WHAT YOU WILL DO. Copy out the rows that begin with the line containing "My merchandise returns (184, 1300)" and end with the line containing "Subject Heading (215, 323)", including both of those lines. Reproduce them word for word and give nothing else.

------ RECORDS FOR THIS EXERCISE

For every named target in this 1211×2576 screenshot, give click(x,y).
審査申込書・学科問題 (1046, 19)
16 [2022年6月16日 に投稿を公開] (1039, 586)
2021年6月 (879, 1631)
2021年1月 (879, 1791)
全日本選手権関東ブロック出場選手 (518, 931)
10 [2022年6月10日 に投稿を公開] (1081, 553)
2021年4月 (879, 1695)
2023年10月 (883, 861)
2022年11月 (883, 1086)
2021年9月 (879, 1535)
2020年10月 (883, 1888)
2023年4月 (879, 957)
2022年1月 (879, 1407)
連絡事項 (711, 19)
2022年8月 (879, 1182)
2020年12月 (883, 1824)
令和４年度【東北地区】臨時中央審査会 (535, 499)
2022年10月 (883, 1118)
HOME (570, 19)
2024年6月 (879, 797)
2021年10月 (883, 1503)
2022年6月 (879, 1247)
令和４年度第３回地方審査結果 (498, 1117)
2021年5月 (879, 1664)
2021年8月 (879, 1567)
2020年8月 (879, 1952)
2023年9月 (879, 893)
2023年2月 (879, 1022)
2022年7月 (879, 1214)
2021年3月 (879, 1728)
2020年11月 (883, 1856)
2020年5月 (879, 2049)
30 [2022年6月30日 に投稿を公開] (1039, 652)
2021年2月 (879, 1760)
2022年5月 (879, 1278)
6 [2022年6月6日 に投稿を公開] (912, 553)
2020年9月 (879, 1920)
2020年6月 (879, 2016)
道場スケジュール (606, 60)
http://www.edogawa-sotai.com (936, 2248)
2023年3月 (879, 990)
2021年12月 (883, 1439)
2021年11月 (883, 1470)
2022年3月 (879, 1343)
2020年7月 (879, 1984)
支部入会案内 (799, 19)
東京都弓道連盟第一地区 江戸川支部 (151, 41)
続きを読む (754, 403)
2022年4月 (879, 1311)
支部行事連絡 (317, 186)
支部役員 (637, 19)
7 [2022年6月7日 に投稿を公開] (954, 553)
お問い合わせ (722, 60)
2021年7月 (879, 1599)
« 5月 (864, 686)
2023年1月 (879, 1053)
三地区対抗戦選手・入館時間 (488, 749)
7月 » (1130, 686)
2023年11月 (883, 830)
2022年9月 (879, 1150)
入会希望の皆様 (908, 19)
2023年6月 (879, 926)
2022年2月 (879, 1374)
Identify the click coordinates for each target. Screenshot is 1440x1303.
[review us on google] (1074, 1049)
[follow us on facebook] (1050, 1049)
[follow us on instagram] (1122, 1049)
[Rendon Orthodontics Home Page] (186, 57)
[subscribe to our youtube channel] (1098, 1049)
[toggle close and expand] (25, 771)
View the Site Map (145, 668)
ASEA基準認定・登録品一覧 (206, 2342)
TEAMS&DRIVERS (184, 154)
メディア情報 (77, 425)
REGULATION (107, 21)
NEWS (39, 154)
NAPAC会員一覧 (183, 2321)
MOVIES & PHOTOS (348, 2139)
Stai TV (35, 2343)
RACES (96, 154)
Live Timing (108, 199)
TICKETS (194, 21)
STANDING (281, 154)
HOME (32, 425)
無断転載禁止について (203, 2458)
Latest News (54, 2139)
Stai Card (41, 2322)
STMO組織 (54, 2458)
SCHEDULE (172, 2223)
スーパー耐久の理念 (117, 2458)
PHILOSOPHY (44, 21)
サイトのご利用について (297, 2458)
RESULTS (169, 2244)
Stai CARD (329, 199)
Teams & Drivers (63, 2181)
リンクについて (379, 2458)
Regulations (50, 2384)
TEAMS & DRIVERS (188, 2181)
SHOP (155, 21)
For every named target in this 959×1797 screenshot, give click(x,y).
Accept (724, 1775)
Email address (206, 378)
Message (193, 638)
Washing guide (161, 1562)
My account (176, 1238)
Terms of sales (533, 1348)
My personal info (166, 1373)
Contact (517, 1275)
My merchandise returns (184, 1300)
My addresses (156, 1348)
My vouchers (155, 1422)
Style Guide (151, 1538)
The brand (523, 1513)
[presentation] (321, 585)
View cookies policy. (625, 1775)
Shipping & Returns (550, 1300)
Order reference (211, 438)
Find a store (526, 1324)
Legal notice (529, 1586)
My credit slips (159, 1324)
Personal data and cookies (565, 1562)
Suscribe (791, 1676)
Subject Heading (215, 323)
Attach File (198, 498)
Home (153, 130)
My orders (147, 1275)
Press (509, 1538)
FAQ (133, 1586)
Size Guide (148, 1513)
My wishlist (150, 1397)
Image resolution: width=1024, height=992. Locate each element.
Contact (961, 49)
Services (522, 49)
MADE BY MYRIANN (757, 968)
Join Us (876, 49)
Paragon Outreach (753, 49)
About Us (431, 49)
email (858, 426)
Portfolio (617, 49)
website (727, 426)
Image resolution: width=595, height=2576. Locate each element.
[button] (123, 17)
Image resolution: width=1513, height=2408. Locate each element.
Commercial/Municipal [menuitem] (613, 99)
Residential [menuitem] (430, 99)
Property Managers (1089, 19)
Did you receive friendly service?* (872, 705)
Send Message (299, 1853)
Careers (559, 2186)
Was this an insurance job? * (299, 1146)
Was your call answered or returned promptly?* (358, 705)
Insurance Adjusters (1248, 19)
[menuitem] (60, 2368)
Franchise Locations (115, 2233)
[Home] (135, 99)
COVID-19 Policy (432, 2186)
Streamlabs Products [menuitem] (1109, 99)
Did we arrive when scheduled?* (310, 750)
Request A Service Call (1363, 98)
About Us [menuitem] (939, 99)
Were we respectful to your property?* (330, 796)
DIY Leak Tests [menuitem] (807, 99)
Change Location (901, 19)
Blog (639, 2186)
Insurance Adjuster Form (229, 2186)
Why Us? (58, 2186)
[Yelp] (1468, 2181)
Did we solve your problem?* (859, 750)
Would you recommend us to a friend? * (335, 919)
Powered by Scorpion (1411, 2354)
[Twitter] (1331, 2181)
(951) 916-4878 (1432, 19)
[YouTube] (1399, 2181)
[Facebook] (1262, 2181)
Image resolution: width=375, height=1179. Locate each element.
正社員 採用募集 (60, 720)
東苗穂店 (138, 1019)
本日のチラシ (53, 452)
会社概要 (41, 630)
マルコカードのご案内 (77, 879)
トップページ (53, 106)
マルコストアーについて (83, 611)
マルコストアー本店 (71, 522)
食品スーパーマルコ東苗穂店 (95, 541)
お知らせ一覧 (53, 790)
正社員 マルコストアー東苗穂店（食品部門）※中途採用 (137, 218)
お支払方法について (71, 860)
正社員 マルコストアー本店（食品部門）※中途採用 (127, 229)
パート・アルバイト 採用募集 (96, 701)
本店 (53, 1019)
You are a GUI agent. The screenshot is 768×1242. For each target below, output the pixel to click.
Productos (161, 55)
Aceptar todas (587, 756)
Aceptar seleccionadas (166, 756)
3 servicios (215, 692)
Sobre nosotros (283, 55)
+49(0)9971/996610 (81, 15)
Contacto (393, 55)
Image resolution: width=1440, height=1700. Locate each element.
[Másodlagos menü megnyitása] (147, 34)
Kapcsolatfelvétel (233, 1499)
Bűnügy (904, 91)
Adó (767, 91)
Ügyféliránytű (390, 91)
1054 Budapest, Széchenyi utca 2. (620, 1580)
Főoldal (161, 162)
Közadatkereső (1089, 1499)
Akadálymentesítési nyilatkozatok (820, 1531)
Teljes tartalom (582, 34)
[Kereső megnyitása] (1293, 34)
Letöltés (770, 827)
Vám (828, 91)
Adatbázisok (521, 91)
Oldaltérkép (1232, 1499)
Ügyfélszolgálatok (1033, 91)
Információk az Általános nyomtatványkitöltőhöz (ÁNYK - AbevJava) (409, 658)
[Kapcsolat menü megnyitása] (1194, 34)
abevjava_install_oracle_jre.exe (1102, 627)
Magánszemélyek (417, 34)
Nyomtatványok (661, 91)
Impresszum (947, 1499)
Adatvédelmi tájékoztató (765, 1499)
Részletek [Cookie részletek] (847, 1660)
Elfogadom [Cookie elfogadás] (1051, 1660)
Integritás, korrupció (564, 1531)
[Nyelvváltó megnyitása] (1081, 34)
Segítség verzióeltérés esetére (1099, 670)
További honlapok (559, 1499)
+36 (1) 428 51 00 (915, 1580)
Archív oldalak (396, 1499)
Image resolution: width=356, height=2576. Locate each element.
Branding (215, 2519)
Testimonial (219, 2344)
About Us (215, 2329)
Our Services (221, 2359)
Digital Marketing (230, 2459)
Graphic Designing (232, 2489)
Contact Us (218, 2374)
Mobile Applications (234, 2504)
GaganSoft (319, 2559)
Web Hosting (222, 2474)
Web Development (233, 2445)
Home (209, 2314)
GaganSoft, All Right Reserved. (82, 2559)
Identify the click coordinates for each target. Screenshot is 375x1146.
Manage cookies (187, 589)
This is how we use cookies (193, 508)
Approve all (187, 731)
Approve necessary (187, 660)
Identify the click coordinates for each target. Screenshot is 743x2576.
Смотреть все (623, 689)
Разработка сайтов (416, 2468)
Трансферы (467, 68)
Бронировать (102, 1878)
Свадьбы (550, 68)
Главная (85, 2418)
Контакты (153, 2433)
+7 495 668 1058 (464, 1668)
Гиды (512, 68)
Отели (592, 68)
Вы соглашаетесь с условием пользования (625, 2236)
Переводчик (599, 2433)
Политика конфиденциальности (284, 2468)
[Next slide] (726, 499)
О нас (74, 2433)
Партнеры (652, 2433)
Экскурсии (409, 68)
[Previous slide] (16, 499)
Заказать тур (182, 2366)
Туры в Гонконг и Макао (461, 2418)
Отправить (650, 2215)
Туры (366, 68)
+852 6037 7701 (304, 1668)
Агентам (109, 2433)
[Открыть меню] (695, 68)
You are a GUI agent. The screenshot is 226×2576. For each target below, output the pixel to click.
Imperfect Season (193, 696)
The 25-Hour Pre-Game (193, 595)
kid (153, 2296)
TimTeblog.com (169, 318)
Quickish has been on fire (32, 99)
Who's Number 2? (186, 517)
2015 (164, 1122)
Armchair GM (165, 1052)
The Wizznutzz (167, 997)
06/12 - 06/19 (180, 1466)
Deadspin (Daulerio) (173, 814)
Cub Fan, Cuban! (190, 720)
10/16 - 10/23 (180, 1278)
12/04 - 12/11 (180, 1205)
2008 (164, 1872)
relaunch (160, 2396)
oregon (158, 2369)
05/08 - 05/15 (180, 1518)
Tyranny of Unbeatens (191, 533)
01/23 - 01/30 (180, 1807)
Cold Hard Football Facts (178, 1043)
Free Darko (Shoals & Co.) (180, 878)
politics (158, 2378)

------------

FULL OUTPUT.
My merchandise returns (184, 1300)
My addresses (156, 1348)
My vouchers (155, 1422)
Style Guide (151, 1538)
The brand (523, 1513)
[presentation] (321, 585)
View cookies policy. (625, 1775)
Shipping & Returns (550, 1300)
Order reference (211, 438)
Find a store (526, 1324)
Legal notice (529, 1586)
My credit slips (159, 1324)
Personal data and cookies (565, 1562)
Suscribe (791, 1676)
Subject Heading (215, 323)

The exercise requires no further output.